Google actually worked up a really, really specific backstory for the character of Google Assistant — a bio that was given to the voice actress to help her get the sound of the voice right. It’s a playful, Google-y backstory and includes factoids like this: Google Assistant was envisioned sounding like someone from Colorado, so chosen for its lack of a distinctive accent.
That’s according to lead conversation and persona designer James Giangola, who was interviewed by The Atlantic as part of a feature on digital voice assistants. Behold, the full bio on the Google Assistant — according to Giangola, she’s the youngest daughter of a research librarian and a physics professor who has a B.A. in art history from Northwestern. “When she was a child, she won $100,000 on Jeopardy: Kids Edition. She used to work as a personal assistant to ‘a very popular late-night-TV satirical pundit.'”
And she enjoys kayaking.
Wait, how can something like Google Assistant sound like you’d expect someone to sound who enjoys kayaking? Well, hundreds of people actually tried out to voice the assistant. At one point during the auditions, Giangola turned to a colleague. Per The Atlantic piece: “The candidate who just gave an audition — do you think she sounded energetic, like she’s up for kayaking?” Er, well, no. “I said, ‘Okay. There you go.’ ”

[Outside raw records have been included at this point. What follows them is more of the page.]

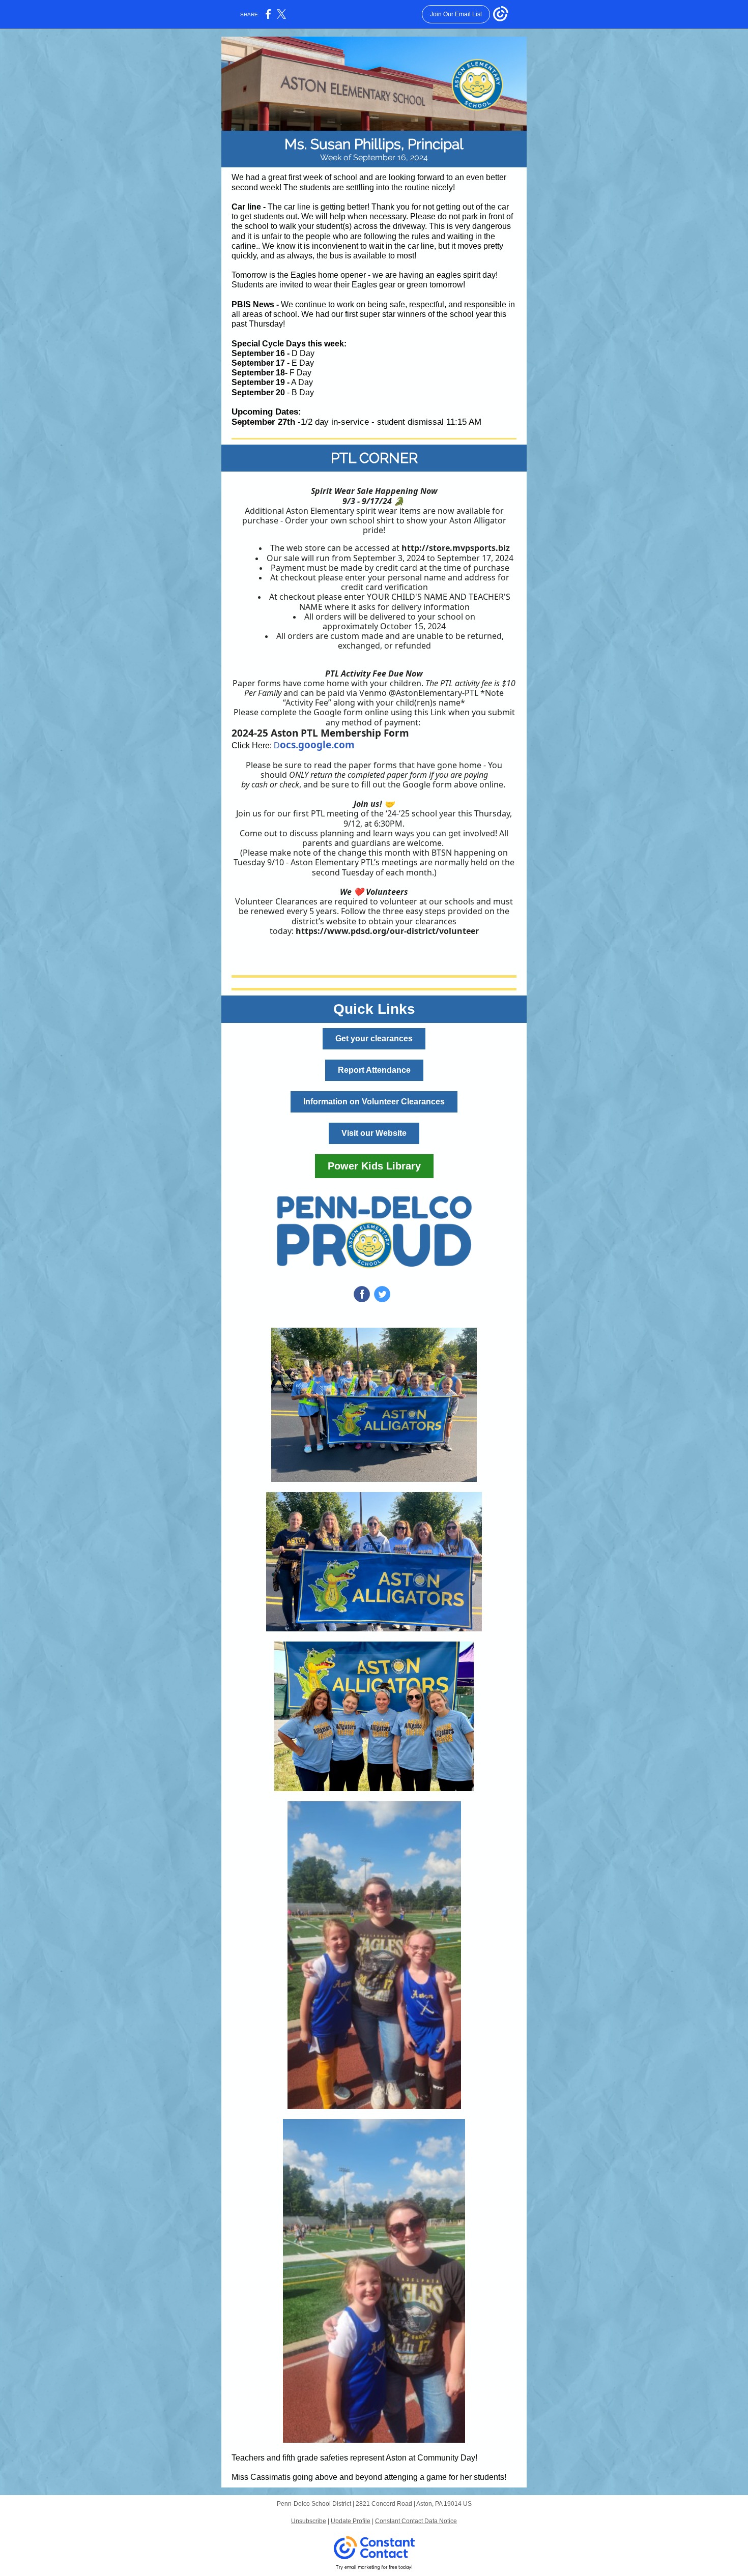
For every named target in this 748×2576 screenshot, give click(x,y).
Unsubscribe (308, 2521)
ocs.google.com (317, 744)
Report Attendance (374, 1070)
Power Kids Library (374, 1166)
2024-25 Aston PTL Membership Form (320, 733)
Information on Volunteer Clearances (374, 1101)
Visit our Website (374, 1133)
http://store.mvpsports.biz (455, 547)
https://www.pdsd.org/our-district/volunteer (387, 930)
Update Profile (350, 2521)
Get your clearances (374, 1038)
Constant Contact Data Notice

Google actually found itself in a bit of a flap earlier this year when it showed off a different assistive technology called Duplex. That’s another digital tool that purported to make reservations and do similar tasks on behalf of users. Some people get creeped out though upon hearing such a human-sounding voice that wasn’t identifying itself as non-human in its interactions with humans. (Google since said it would make that clear going forward.)
Google, meanwhile, went even deeper for Google Assistant, hiring Emma Coats from Pixar who shared with The Atlantic the top rule for writing dialogue for the assistant. Coats, who’s worked as a storyboard artist on titles like Inside Out and Monsters University, said Google Assistant “should be able to speak like a person, but it should never pretend to be one.”
Here’s more from Coats in the piece, who offers additional quirky details about how Assistant came to almost-life: “If you ask Google Assistant, ‘What’s your favorite ice-cream flavor?,’ it might say, ‘You can’t go wrong with Neapolitan. There’s something in it for everyone.’ That’s a dodge, of course, but it follows the principle Coats articulated. Software can’t eat ice cream, and therefore can’t have ice-cream preferences. If you propose marriage to Alexa — and Amazon says 1 million people did so in 2017 — she gently declines for similar reasons. ‘We’re at pretty different places in our lives,’ she told me. ‘Literally. I mean, you’re on Earth. And I’m in the cloud.’
So there you have it. A human backstory for a digital assistant that tries hard to sound like one.